- Born: 10 October 1920 Lahore, British India
- Died: 10 April 2003 (aged 82) Islamabad, Pakistan
- Education: Government Islamia College
- Occupations: Journalist, Writer, Columnist, Historian

= Abdullah Malik =

Pakistani journalist, historian (1920–2003)

Abdullah Malik (10 October 1920 10 April 2003) was a Pakistani journalist, writer and political historian. While being an active member of communist party, he contributed to Pakistan movement as a journalist. He worked at various newspapers as a foreign correspondent such Daily Imroze and Pakistan Times of Progressive Papers Limited. He also wrote more than twenty-four books, most of which are focused on the history of Punjab and Indo-Pakistani wars and conflicts.

== Biography ==
Abdullah Malik was born in a Kakazai family on 10 October 1920 in Lahore, British India. He obtained his education from the Government Islamia College. After he established his association with Movement for Liberation, he remained associated with the Communist Party of India until he died.

In the 1940s, Malik worked for CPI's newspapers Qaumi Jang which played a significant role to the cause of dominion of India and Pakistan. Later, after the partition of the Indian subcontinent, he was jailed in Lahore Fort prison in 1951.

In the 1960s, Malik served as London correspondent for Daily Imroze and the Pakistan Times newspapers. However in 1971, he was jailed by the military dictator Yahya Khan for opposing military operation in East Pakistan. He was among the few Pakistanis who supported Bangladesh Liberation War, following which he was dismissed from the job at Daily Imroze, which was controlled by the military dictators at the time.

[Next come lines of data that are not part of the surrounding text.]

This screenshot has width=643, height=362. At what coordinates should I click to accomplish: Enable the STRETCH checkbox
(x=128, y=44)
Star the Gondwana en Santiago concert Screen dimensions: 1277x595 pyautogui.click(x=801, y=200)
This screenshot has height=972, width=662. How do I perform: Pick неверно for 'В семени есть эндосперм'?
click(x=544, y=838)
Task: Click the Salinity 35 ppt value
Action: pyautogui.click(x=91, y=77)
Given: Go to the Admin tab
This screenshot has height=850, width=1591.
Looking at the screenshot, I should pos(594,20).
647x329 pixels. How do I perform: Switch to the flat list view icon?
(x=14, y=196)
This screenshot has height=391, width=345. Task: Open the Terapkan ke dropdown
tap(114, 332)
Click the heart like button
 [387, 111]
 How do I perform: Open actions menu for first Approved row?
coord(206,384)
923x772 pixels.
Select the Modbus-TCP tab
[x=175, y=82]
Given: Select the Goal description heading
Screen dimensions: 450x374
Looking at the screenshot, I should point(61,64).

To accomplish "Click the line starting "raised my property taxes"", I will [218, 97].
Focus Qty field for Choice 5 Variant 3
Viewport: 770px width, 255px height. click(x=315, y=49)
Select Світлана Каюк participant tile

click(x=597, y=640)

Following his dismissal, Malik established Azad, a daily national newspaper which was later banned by the military after Bangladesh's liberation war broke out. Prior to its closure, he wrote columns and on historical topics for the newspapers besides producing scholarly works on history and politics.

==Death==
Malik was suffering from a chronic condition of a lung disease. He was subsequently admitted to Pakistan Institute of Medical Sciences where he died on 10 April 2003. He has two sons.